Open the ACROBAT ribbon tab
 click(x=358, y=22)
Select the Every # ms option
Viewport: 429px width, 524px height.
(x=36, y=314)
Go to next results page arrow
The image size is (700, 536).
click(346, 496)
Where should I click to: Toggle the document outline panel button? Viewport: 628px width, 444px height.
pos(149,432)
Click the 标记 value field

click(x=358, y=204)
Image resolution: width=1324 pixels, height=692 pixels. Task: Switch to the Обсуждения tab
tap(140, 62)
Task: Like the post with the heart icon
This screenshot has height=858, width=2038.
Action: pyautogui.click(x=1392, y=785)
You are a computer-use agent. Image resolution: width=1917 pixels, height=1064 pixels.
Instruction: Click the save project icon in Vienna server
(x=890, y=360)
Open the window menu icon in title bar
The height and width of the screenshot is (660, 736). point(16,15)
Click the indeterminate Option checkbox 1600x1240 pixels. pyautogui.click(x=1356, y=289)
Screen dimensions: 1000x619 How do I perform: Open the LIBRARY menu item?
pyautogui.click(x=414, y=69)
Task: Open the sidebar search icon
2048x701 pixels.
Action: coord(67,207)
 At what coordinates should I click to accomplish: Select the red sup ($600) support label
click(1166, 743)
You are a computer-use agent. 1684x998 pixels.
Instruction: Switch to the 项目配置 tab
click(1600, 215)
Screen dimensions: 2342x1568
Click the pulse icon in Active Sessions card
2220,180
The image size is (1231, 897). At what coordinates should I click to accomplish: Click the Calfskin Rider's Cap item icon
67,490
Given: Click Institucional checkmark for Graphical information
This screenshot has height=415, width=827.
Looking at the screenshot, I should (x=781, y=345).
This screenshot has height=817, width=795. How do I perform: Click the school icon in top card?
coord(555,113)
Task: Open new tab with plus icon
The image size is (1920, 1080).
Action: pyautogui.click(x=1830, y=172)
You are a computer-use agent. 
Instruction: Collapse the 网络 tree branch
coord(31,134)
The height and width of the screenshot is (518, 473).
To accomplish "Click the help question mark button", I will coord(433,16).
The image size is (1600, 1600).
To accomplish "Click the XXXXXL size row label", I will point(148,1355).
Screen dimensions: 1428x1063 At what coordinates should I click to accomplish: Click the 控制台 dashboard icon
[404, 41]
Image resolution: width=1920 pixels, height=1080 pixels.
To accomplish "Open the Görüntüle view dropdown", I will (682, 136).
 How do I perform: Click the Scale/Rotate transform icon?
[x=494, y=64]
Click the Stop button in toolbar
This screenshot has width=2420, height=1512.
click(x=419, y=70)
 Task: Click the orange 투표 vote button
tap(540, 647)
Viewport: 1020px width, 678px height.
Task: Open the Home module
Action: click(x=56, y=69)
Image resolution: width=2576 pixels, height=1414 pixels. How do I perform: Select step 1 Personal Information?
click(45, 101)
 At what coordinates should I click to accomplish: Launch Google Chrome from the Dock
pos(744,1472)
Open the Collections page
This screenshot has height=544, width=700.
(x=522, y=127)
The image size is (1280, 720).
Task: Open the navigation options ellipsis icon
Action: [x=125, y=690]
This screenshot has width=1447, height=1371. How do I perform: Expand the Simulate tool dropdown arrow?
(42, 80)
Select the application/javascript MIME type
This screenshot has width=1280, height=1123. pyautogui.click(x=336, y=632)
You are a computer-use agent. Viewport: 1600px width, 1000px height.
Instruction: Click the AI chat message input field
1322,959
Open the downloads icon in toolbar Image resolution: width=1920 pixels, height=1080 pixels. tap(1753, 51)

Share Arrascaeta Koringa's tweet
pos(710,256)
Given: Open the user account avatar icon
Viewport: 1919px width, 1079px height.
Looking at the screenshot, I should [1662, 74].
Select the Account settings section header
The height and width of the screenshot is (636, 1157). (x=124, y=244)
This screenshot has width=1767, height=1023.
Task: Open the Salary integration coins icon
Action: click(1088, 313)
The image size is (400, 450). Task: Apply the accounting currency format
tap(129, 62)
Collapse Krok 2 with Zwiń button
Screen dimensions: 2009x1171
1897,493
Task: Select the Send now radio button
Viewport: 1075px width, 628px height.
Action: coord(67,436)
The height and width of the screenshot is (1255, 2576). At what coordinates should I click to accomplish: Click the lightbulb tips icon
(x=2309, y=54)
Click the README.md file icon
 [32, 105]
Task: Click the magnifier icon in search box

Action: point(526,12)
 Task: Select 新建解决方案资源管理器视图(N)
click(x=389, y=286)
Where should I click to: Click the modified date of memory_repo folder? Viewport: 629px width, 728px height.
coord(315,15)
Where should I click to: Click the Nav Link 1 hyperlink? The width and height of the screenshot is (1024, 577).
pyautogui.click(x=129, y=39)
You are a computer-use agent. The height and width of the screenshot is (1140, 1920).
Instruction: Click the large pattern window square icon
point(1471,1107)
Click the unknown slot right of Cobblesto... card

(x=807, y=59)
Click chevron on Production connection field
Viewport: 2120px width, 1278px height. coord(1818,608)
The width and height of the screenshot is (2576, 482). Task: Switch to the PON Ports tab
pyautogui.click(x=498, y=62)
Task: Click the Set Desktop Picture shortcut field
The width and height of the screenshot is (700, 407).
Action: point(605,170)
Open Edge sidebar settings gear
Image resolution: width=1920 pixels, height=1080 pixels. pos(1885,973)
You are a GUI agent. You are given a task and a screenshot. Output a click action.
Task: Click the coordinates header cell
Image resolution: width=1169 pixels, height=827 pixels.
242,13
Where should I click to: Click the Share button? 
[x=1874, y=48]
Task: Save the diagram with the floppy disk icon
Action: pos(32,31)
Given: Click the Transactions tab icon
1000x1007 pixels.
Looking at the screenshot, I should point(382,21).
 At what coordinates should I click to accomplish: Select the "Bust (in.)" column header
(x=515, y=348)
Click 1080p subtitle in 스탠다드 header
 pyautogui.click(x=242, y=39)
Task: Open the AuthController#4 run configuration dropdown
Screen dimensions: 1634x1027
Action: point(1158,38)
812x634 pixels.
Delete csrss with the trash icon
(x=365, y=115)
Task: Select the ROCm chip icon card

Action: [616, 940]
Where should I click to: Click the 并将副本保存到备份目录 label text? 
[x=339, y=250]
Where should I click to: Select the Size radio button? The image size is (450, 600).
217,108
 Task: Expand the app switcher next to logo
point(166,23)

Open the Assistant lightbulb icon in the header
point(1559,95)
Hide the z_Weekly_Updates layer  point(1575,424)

> [Exercise directions]
Transcribe the lines of the data above exactly, beginning at the line that contains "This screenshot has height=817, width=795." and stopping after the line that contains "pos(744,1472)".

> [Completed task]
This screenshot has height=817, width=795. How do I perform: Click the school icon in top card?
coord(555,113)
Task: Open new tab with plus icon
The image size is (1920, 1080).
Action: pyautogui.click(x=1830, y=172)
You are a computer-use agent. 
Instruction: Collapse the 网络 tree branch
coord(31,134)
The height and width of the screenshot is (518, 473).
To accomplish "Click the help question mark button", I will coord(433,16).
The image size is (1600, 1600).
To accomplish "Click the XXXXXL size row label", I will point(148,1355).
Screen dimensions: 1428x1063 At what coordinates should I click to accomplish: Click the 控制台 dashboard icon
[404, 41]
Image resolution: width=1920 pixels, height=1080 pixels.
To accomplish "Open the Görüntüle view dropdown", I will (682, 136).
 How do I perform: Click the Scale/Rotate transform icon?
[x=494, y=64]
Click the Stop button in toolbar
This screenshot has width=2420, height=1512.
click(x=419, y=70)
 Task: Click the orange 투표 vote button
tap(540, 647)
Viewport: 1020px width, 678px height.
Task: Open the Home module
Action: click(x=56, y=69)
Image resolution: width=2576 pixels, height=1414 pixels. How do I perform: Select step 1 Personal Information?
click(45, 101)
 At what coordinates should I click to accomplish: Launch Google Chrome from the Dock
pos(744,1472)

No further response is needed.